For Shane Hollander and Ilya Rozanov it became the safe house at the edge of the world.

Now Heated Rivalry fans can relive some of the hit television show’s steamiest moments in Barlochan Cottage, tucked away on the granite-edged shores of Ontario’s Lake Muskoka, which has just been listed on Airbnb.

With its floor-to-ceiling glass walls and timber-clad ceilings, it was the only place in the ice hockey rivals’ lives where curtains didn’t have to be drawn.

It was here, in the season finale (titled The Cottage) that the heat of their rivalry finally cooled into something meaningful.

Guests can share in Shane’s uncharacteristic disregard for the waistline and fry up a cheeseburger or four in the “open concept kitchen with high ceilings, island with 4 stools, large windows and walkout to patio through the Muskoka Room”. And they can tantalisingly peel away any veneer of calculated nonchalance they might hold for one another in front of the granite fireplace – although indoor fires are actually prohibited, according to the listing’s extensive terms and conditions.

Designed by the Toronto-based firm Trevor McIvor Architect, the 2,500 sq ft timber structure at Walkers Point on the lake’s west shore was completed in 2020 as a retreat for a private client, according to the Architect’s Newspaper.

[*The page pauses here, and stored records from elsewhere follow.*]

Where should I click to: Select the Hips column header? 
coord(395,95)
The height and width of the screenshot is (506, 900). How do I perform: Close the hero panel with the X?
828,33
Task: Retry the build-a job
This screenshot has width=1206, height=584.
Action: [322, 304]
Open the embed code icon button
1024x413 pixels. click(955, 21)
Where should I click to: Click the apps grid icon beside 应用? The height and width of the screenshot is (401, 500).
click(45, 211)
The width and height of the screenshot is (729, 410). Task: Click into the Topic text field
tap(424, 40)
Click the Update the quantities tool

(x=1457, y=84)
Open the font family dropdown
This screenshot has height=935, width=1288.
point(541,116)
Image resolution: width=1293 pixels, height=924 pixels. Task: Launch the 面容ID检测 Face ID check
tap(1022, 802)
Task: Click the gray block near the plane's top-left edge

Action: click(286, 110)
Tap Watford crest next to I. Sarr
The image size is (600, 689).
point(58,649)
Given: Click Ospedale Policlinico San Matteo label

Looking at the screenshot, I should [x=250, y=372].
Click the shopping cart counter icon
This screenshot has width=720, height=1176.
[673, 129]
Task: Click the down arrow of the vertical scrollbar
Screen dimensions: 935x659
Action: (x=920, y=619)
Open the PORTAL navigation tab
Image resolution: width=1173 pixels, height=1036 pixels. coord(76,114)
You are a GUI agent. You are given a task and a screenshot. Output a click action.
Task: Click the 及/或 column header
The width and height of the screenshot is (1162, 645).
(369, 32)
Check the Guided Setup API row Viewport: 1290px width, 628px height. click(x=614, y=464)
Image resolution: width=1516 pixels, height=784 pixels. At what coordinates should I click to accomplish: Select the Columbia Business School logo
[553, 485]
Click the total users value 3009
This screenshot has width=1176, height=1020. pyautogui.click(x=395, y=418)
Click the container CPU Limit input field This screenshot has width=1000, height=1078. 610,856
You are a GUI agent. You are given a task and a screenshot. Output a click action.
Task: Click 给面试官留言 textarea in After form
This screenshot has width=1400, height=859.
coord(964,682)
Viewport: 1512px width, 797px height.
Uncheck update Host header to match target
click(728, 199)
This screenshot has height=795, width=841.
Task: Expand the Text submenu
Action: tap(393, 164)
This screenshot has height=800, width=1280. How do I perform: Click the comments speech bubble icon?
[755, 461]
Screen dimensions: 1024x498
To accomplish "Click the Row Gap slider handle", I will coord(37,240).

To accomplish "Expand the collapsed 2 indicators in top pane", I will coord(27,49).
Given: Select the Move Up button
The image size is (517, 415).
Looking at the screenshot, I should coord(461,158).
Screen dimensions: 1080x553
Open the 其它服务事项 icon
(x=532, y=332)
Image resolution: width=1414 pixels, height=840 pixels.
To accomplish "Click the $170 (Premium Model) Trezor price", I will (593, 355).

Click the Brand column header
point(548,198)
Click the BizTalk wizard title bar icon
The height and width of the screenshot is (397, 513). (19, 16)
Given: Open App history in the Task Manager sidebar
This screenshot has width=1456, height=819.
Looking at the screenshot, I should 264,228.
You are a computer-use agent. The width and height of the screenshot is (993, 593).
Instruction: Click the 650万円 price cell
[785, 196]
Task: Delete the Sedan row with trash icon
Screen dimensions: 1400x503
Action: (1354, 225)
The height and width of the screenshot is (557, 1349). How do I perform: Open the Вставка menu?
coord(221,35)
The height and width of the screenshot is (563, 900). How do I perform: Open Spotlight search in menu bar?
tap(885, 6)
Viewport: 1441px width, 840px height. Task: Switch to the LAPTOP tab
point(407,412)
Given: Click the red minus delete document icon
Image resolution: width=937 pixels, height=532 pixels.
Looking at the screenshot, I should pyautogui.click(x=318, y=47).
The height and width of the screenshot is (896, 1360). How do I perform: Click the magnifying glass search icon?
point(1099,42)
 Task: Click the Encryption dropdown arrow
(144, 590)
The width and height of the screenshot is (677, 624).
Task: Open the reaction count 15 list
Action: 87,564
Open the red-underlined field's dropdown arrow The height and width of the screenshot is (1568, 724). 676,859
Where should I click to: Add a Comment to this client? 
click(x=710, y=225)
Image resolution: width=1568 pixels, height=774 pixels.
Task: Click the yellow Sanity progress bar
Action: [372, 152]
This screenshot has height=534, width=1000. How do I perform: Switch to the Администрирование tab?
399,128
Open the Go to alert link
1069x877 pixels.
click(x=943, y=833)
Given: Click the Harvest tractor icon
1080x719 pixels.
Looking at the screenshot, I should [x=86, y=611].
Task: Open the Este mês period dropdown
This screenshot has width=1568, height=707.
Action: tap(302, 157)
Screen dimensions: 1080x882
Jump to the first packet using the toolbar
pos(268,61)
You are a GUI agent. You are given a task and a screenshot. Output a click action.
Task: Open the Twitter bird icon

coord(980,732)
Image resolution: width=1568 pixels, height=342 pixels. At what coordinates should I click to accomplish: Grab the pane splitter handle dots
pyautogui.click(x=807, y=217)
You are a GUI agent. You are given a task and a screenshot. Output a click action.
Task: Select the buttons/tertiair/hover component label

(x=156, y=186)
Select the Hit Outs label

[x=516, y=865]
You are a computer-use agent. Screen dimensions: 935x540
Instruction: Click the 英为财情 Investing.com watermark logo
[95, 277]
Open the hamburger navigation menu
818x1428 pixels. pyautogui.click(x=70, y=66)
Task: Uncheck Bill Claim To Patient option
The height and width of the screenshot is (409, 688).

Applying an architect’s lens to a show about two hypermasculine men in a hypermasculine elite sport enmeshed in a slow-burn secret romance, the industry publication noted that the sleek, anonymous luxury condos Shane obsessed over represented the golden boy persona he presented to the outside world. The cottage, clad in charred Douglas fir, represented his inner soul.

“I didn’t buy this,” he tells Ilya. “I had it built.”

The decision to use a giant glass box as the setting for a secret getaway was not as paradoxical as it might seem, Alisha Bishop, a senior associate at Trevor McIvor Architect, told the publication.

Once inside, she said, the spaces became quite private, with the residence’s footprint shaped to nestle into the Canadian Shield, making the home nearly invisible from the lake.

The open-plan kitchen looks out over Lake Muskoka. Photograph: Airbnb

And it wasn’t just onscreen chemistry that kept Connor Storrie and Hudson Williams cosy, she said.

The cottage has an invisible engine – a radiant heating system that slowly releases heat through the concrete slab floor, enabling the characters to remain, well, completely exposed.

Fans obsessed with the show’s Easter egg numbers 24 and 81 (the jersey numbers of Shane and Ilya respectively), however, might be disappointed to learn that Barlochan Cottage does not come with a tariff of US$248.10 a night.

The three-bedroom, three-bathroom residence, “featuring almost 400ft of private waterfront to enjoy those spectacular Muskoka sunsets”, is subject to dynamic pricing and placed in Airbnb’s “luxe” category, where the nightly rate rarely sinks below US$1,000.